→ **Exercise**
From the entries below, work out the number of lines that hold the word "agent", and give that number alone.

→ **Listed records**
::::

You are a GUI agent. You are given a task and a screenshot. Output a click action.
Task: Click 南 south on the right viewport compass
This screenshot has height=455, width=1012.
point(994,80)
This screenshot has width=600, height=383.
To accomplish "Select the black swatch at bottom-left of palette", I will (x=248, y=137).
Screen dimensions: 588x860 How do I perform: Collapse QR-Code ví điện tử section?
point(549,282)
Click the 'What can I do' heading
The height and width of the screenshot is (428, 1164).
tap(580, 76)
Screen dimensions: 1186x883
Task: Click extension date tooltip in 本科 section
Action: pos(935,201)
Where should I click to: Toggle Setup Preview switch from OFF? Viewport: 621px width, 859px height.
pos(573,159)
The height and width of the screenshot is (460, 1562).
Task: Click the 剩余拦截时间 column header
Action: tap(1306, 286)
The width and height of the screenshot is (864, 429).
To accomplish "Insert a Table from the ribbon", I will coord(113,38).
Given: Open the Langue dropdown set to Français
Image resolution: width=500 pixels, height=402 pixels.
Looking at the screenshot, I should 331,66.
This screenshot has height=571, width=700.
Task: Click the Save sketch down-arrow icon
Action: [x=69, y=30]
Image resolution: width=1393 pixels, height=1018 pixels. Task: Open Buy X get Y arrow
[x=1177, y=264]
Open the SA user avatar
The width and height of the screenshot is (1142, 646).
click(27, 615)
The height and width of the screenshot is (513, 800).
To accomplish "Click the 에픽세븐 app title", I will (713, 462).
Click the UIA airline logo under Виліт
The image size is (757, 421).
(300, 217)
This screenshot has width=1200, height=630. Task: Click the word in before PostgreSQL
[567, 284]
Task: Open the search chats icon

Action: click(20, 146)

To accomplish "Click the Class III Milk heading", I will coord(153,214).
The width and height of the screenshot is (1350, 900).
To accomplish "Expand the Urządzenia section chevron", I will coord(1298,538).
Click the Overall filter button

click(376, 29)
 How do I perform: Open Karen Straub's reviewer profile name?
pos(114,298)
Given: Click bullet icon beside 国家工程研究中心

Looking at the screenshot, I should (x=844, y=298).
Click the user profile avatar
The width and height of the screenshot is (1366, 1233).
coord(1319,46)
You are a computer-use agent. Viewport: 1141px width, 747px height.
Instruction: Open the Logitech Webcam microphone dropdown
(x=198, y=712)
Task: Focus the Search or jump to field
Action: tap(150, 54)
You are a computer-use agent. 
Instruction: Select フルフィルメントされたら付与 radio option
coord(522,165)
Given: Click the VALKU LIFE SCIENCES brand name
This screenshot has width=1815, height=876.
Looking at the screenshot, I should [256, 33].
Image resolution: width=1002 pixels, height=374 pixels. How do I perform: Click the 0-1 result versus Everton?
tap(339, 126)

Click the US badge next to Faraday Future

::::

→ **Answer space**
3